PARASOL was a separate initiative, and we do not have the data from PARASOL. What I would say to make sure I understand your question, they would have access to PARASOL independently. If there were any additional analyses that came out of PARASOL, for example, the analysis of 0.7, that certainly could be part of our overall package if they want to analyze the data at that cutoff.

Anupam Rama
Senior Biotech Analyst, JPMorgan

Okay. Questions from the audience? Go ahead.

All right. Trying to slice the apple a different way. PARASOL and KDIGO, you have the FDA with those in there. Were they potentially asking for different cuts of your data in order to kind of align them with pre-you submitting your NDA or your sNDA? Were they potentially looking just to say, "Okay, did these align with the current guidelines?" Guidelines have changed since you folks have talked with the FDA the first time around. Is that probably a fair characterization of it?

Eric Dube
CEO, Travere

So the KDIGO guidelines that were recently updated were for IgA nephropathy. So we've not seen updates for FSGS for a number of years.

But they're likely going to use that kind of as cheat sheet.

I can't speak for the FDA and what they're looking at. I want to make sure that I don't go into detail on the specific analyses that they may have requested. What, again, I'd say is they should have everything they need to approve FILSPARI.
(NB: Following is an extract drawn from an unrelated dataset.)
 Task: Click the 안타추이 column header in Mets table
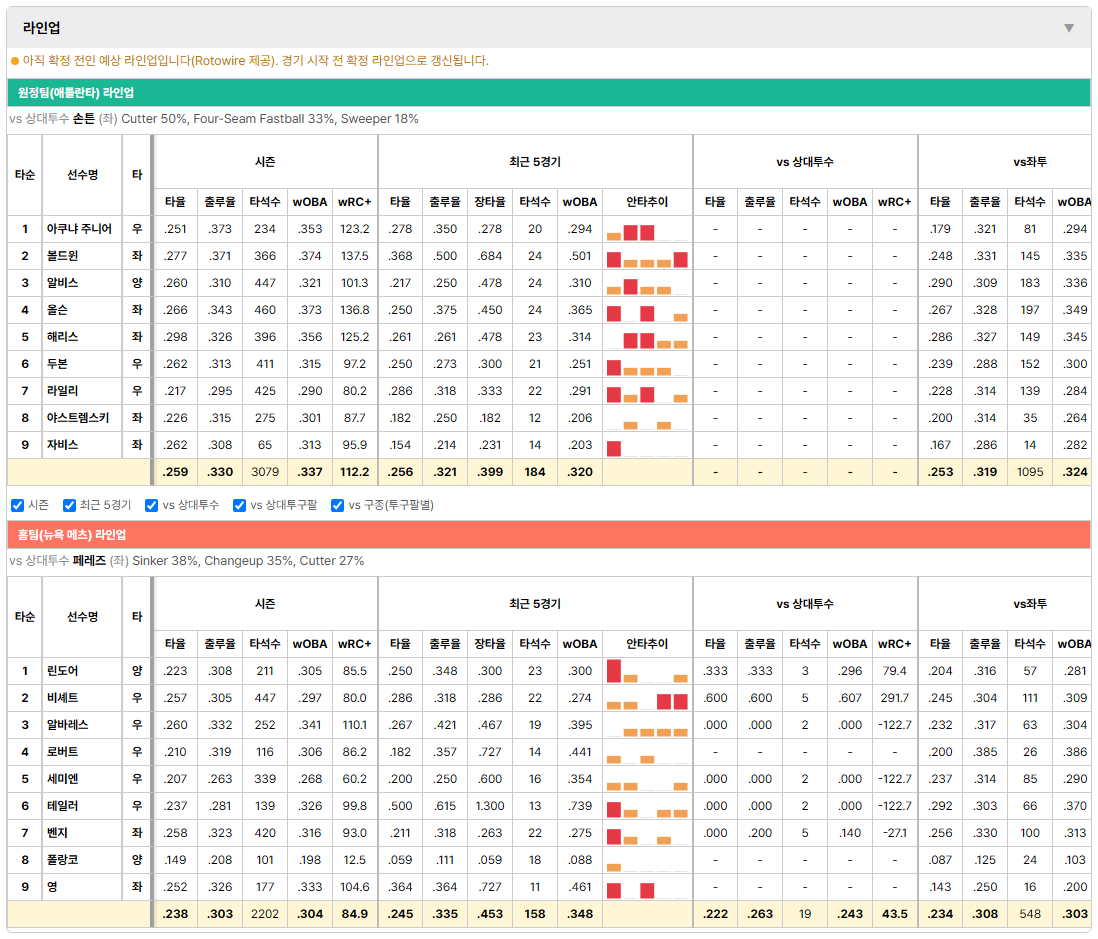click(647, 644)
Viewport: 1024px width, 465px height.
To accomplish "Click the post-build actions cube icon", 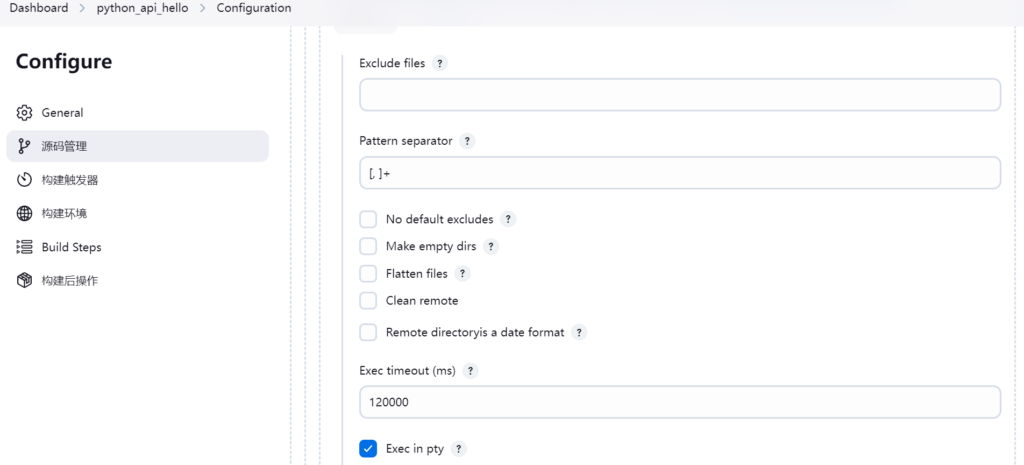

Okay. Can I ask a follow-up on PegT?

Sure. Go ahead.

Yeah. Peg tibatinase?

Yeah.

Okay. HARMONY, why 6-12 weeks for the primary when you've got to go out to 24 anyway?
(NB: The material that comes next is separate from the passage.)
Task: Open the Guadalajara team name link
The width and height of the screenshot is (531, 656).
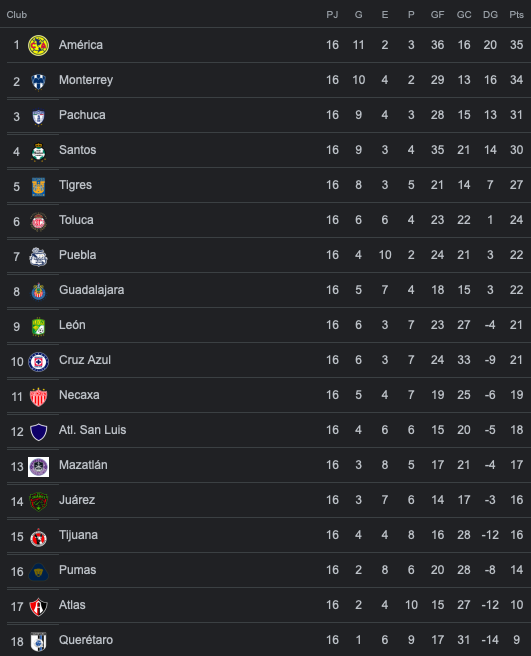Action: (91, 290)
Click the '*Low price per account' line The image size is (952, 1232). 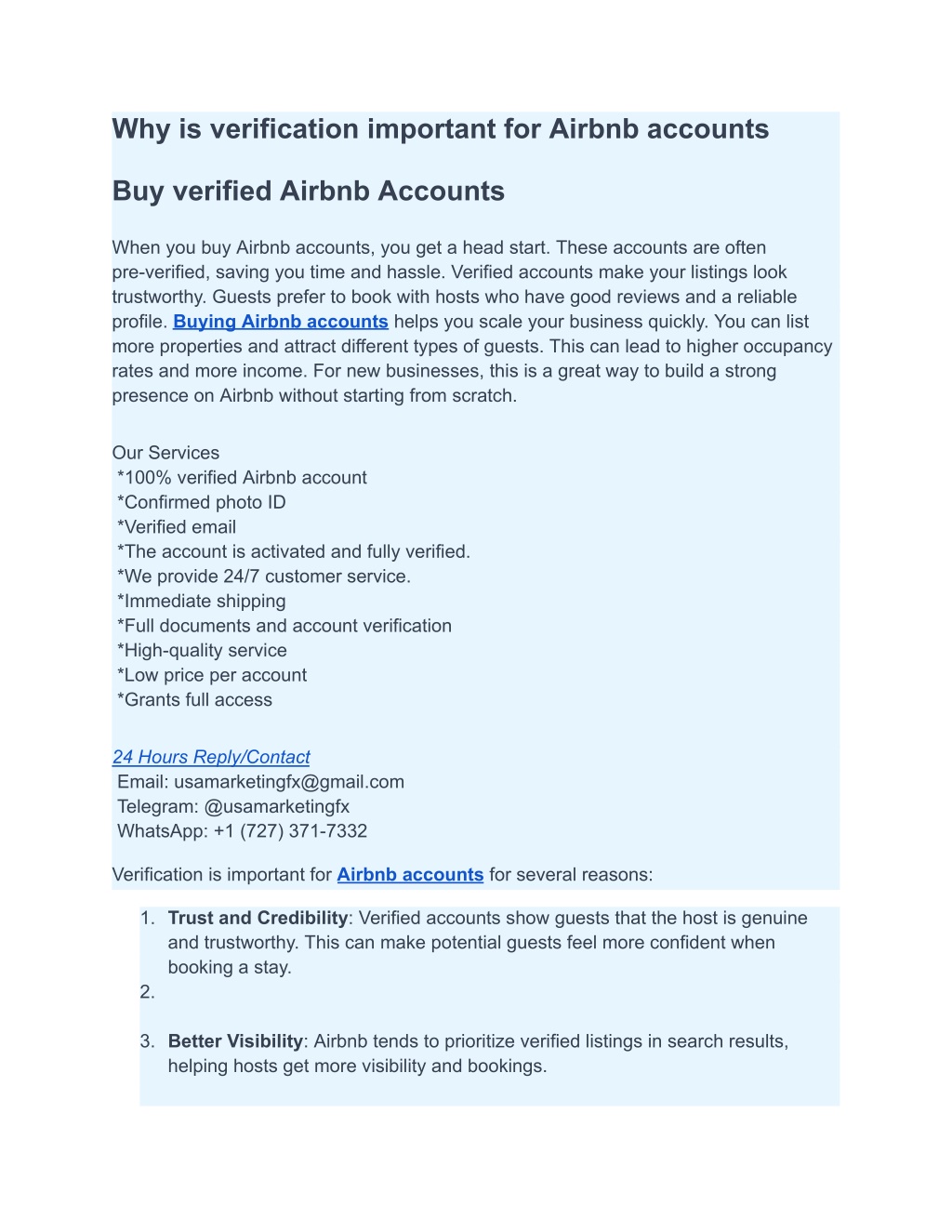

Yeah. So we saw a very rapid reduction and very consistent response in our phase I/II where the majority of the benefit we saw early in the trial. So six to 12 weeks should give us sufficient time to be able to see that. We want to be able to follow up longer for safety and for durability. The other aspect is a large part of our design of this program was to minimize variability that patients could have if they have a cheat diet. The longer you go, the more likely you're introducing that risk that patients are not compliant with their diet.

Anupam Rama
Senior Biotech Analyst, JPMorgan

Back on FSGS, just quickly, had you at any point entered into labeling negotiations for the product in FSGS?

Eric Dube
CEO, Travere

We received those information requests at the time we were expecting our draft label. What I would assume is typically you would get a draft label once those information requests are and the review of those are complete. In other words, we would expect that.

Anupam Rama
Senior Biotech Analyst, JPMorgan

So then you would have entered into label negotiations once you got your draft label?

Eric Dube
CEO, Travere

That's right. That's right.

Anupam Rama
Senior Biotech Analyst, JPMorgan

Final question in the back? Okay. Thank you, Eric.

Eric Dube
CEO, Travere

Okay. Thank you. Let me leave you with our commitment to the rare disease community. We are ready for an approval, and we believe that FILSPARI should be approved in FSGS. And we are committed to redefining the standard of care in IgAN, FSGS, and HCU. Thanks so much for your attention today.